Also, the "proc" recording method has an interesting pipeline, involving an ephemeral metadata file and a memory sink exposed through /proc, and a userspace daemon picking up the data and writing it to disk (if this doesn't happen, audio frames going into the sink are discarded).
This pipeline leads to two or three philosophical questions:
1. Is the purpose of this design to allow for writing audio frames in a scatter-gather fashion, so that audio is written serially to storage?
Conventional recording solutions suffer from the problem that under high volume, a large number of file handles are written in parallel. This thrashes the disk. In the days of mechanical disks, this would lead to frequent disk burn-out. In the SSD era the situation is slightly improved, but is still very taxing on the SSD, as I understand it, in terms of write wear/write levelling.
This usually leads to a solution like writing recordings to a tmpfs area and then serially copying them out of there, one at a time.
Would I be correct to assume that this pipeline is designed to address this same problem, but in a different and novel manner?
2. Is the other purpose of a RTP sink to allow the possibility of real-time call intercept and diversion to live playback? If so, are there any plans for the recording daemon to expose an RTSP interface or similar to make this easier?
3. What happens if, under high load and I/O wait conditions, the userspace recording daemon cannot read frames from the sink fast enough, or the CPU encoding workload (-> WAV/MP3) is too high?

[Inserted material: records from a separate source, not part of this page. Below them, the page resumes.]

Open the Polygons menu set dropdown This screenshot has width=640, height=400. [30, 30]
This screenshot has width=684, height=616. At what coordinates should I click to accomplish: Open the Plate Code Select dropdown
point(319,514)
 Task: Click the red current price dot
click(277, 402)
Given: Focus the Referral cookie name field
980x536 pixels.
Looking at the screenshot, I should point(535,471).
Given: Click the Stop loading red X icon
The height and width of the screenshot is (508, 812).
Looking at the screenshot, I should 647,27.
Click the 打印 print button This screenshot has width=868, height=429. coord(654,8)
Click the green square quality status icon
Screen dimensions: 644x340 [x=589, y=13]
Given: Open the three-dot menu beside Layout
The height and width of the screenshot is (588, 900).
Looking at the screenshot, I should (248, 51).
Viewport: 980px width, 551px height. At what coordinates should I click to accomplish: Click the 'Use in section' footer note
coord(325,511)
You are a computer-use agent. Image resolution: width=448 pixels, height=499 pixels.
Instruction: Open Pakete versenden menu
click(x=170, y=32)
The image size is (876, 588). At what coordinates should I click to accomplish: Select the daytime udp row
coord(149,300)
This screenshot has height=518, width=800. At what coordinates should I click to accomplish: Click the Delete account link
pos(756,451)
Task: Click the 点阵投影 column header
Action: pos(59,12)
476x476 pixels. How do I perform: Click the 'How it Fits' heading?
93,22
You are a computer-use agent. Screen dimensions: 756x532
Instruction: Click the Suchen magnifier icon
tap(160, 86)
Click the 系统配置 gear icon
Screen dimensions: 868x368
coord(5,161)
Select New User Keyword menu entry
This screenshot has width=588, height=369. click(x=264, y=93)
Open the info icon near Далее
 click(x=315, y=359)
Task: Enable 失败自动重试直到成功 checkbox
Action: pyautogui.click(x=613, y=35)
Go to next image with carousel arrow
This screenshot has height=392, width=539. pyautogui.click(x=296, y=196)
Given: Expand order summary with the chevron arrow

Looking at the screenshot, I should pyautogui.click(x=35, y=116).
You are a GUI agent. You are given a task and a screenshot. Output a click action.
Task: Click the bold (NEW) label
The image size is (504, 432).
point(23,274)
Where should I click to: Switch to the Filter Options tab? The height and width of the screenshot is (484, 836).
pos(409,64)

According to the documentation, the depth of the sink is only 10 frames:
Packet data is held in kernel memory until retrieved by the userspace component, but only a limited number of packets (default 10) per media stream. If packets are not retrieved in time, they will be simply discarded. This makes it possible to flag all calls to be recorded and then leave it to the userspace component to decided whether to use the packet data for any purpose or not.
Is it possible to increase that depth? Or is this not a concern because the userspace component is implemented in an asynchronous/threaded manner, so frames are retrieved quickly for processing and then enqueued into a local blocking queue?